* **Listed records**
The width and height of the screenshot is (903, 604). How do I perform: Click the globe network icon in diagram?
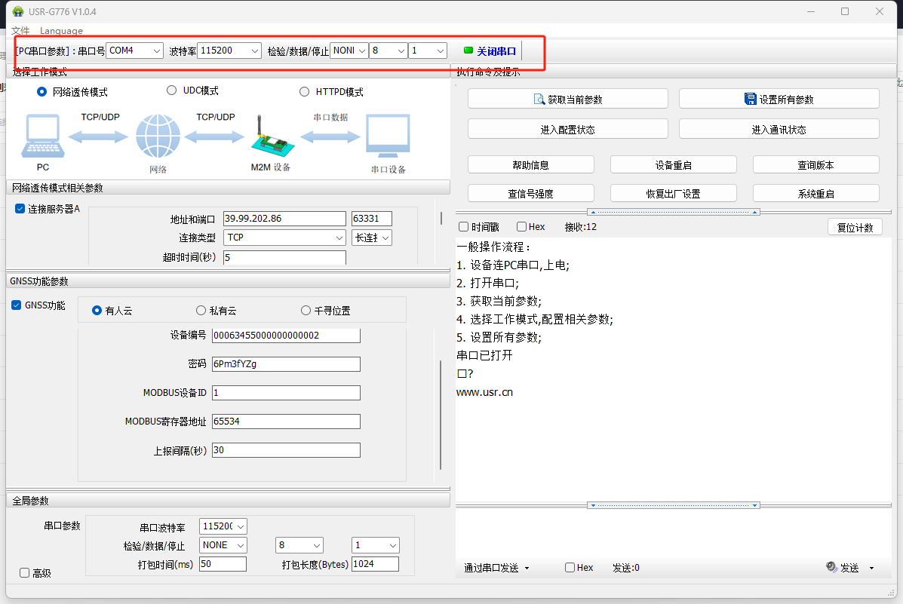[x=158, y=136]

--

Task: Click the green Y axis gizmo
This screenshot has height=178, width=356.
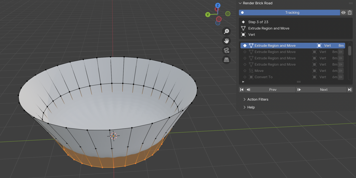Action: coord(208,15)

* **Given exercise**
Reproduce the part of the records that opens with the line containing "Task: Click the green Y axis gizmo" and closes with the line containing "Action: coord(208,15)", adding 69 to every coordinate in the answers, and give only those lines. Omit the pictures from the response.

* **Result of this task**
Task: Click the green Y axis gizmo
This screenshot has height=178, width=356.
Action: coord(277,84)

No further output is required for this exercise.